This week brought more bad news for used car marketplace Cazoo, once a darling of the European VC world.
The New York Stock Exchange suspended the trading of Cazoo warrants, which give people the right to purchase stock at a set price, and started delisting proceedings.
Cazoo tells Sifted the warrants are being delisted due to low price and volume trading levels, stressing the move doesn’t affect its Class A ordinary shares. The London-founded company listed in 2021 through a special purpose acquisition company (SPAC).
That said, it’s the latest in a string of alarm bells for European tech stocks, which took an almighty battering in 2022 amid a global rout in equities.
Sifted analysed 14 of the highest-profile public tech companies that have listed since 2021 and are headquartered in Europe to see how they performed across 2022. On average, the group saw a 70% dip in share price across the year. None of them ended the year at a higher stock price than they started it.
So here are the worst performing — and the best of the bad bunch.
Arrival: down 98%
The company which saw the biggest tumble across 2022 was electric vehicle manufacturer Arrival. It listed on the Nasdaq in March 2021, back in the age of SPAC merger IPOs.
Arrival is yet to bring a vehicle to market. Last year, it announced 800 job cuts — 30% of staff — and said it would pivot to focus on the US rather than the UK, with an eye on the climate tech incentives offered there. In November, Arrival raised a going concern risk and said it might not have enough cash to keep going for the entirety of 2023.
Cazoo: down 97%
Used car marketplace Cazoo went through a tumultuous 2022. At the start of the year, it expanded out into continental Europe. But, by the end of the year, it had exited the four countries it opened in — Spain, Germany, France and Italy.

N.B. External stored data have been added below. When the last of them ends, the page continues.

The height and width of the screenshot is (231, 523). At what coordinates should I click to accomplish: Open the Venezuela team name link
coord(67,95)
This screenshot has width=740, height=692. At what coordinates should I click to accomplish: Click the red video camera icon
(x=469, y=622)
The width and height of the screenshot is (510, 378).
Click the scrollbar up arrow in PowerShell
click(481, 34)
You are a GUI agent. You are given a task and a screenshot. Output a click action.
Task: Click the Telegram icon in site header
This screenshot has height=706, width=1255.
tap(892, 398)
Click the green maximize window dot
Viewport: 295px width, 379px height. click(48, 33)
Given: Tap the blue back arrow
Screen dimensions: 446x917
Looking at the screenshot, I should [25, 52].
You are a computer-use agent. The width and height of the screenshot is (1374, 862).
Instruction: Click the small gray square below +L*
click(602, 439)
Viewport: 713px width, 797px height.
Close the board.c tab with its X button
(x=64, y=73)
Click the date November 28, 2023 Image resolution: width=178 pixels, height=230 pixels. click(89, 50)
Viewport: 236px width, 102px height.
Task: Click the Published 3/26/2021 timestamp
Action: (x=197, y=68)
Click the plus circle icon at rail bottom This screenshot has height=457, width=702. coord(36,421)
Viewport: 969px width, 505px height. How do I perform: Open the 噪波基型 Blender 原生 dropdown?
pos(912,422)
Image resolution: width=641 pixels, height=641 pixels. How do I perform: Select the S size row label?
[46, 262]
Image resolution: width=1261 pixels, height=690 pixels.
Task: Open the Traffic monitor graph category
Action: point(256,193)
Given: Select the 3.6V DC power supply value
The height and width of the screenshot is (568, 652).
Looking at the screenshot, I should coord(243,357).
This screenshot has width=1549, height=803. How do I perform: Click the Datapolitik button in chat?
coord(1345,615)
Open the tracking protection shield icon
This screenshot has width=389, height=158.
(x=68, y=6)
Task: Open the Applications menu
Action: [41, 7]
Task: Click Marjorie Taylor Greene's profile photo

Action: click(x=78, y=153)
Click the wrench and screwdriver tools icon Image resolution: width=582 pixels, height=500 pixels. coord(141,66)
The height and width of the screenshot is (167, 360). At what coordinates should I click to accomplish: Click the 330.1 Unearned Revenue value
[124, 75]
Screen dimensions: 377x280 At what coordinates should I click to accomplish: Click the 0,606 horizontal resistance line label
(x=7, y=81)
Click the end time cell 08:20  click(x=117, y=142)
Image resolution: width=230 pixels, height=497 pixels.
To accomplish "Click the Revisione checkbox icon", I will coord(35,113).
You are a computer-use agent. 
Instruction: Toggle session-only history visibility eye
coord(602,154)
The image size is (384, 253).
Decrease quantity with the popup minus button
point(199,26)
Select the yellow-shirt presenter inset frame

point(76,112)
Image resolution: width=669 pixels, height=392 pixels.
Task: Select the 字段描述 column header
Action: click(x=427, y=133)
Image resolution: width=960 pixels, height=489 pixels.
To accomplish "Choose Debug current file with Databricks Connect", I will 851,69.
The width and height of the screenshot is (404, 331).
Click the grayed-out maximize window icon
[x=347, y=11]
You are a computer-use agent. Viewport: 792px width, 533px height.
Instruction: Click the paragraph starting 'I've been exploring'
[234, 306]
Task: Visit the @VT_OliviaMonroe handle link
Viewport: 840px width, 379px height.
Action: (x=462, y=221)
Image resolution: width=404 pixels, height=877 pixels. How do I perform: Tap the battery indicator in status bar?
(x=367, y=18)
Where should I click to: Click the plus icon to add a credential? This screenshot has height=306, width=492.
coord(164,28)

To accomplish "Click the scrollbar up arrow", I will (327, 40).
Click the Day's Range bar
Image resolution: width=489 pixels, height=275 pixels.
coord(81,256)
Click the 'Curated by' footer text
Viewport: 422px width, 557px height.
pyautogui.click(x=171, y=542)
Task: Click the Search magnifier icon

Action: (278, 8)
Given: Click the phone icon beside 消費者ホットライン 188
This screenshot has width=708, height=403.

The company laid off 1,500 people in 2022. Its market cap is currently at £135m, a fraction of the £6.5bn it was valued at when it IPO-ed in August 2021.
Babylon: down 95%
Babylon Health listed on the New York Stock Exchange via a SPAC in 2021 — a decision its charismatic founder, Ali Parsa, has since told Sifted was his “biggest mistake”.
Its share price dropped 95% across 2022. By September last year Babylon shares had been trading at under $1 for 30 days — the point at which the NYSE considers delisting companies. To avoid that, the company decided to implement a reverse share split, reducing the number of shares by grouping them together and upping the price per share.
Oatly: down 78%
Swedish oat milk manufacturer Oatly also had a rough 2022. Its stock price lost 78% of its value across the year. The company reported a fall in profits across 2022, down from $28m in Q2 to just $5m in Q3 — perhaps hindered by the reduction in consumer purchasing power, analysts say.
Wallbox: down 78%
Spain’s Wallbox, which makes electric vehicle chargers, went public via a SPAC in New York in summer 2021. At the time, it marked one of Spain’s largest tech IPOs to date.
It went public at a $1.5bn valuation; its market cap now stands at $649m.
The best of the worst
No European public tech stocks which Sifted analysed closed 2022 at a higher price than they opened. Some did, however, manage to weather the storm better than others.
Here are the five companies that saw the smallest dips across the year.
Wise: down 25%
The best performing was fintech Wise, which closed 2022 just 25% lower than it opened. The company enjoyed a particularly strong third quarter, where its share price rose by 112% — though that wasn’t quite enough to end the year on a net increase.
Shares fell in December after an analyst's note from Liberum told investors to dump the stock over mounting competition fears. Wise did not comment at the time.
Darktrace: down 38%
DarkTrace IPO'd in 2021 and saw an immediate dive in share price as soon as its lock-up period ended — the time when investors can’t sell their shares right after a listing. 2022 was comparatively kind to the company, which saw a 38% dip in share price across the 12 months — a small fall amid the wider European cohort.
Its balance sheet for the year looks pretty healthy — revenue grew 50% from $285m in 2021 to $415m in 2022.
Deliveroo: down 57%
Deliveroo floated in the UK in April 2021. The share price fell 26% on the opening day, giving London its worst IPO in two decades. Shares started to fall more dramatically again in November 2021 and continued to do so across the whole of 2022.
Deliveroo reported a loss on adjusted earnings before interest, taxes, depreciation and amortisation (ebitda) of £68m in the first half of 2022, slightly better than analysts had predicted but still significantly more than for the same period in 2021, £25.8m.
Auto1: down 60%
Auto1, like fellow used car company Cazoo, also saw a dip in 2022: its share price fell 60% across the year.
Auto1 shares tumbled for the first half of the year, then went on to jump up and down for the remaining six months. The share price spiked slightly after Q3 results showed a 36% increase in revenue year on year.
Benevolent: down 65%
AI drug discovery company Benevolent AI, headed by UK tech veteran Joanna Shields, only went public in April 2022, listing via a SPAC on Amsterdam’s Euronext. Since then, it’s seen a 66% dip in share price.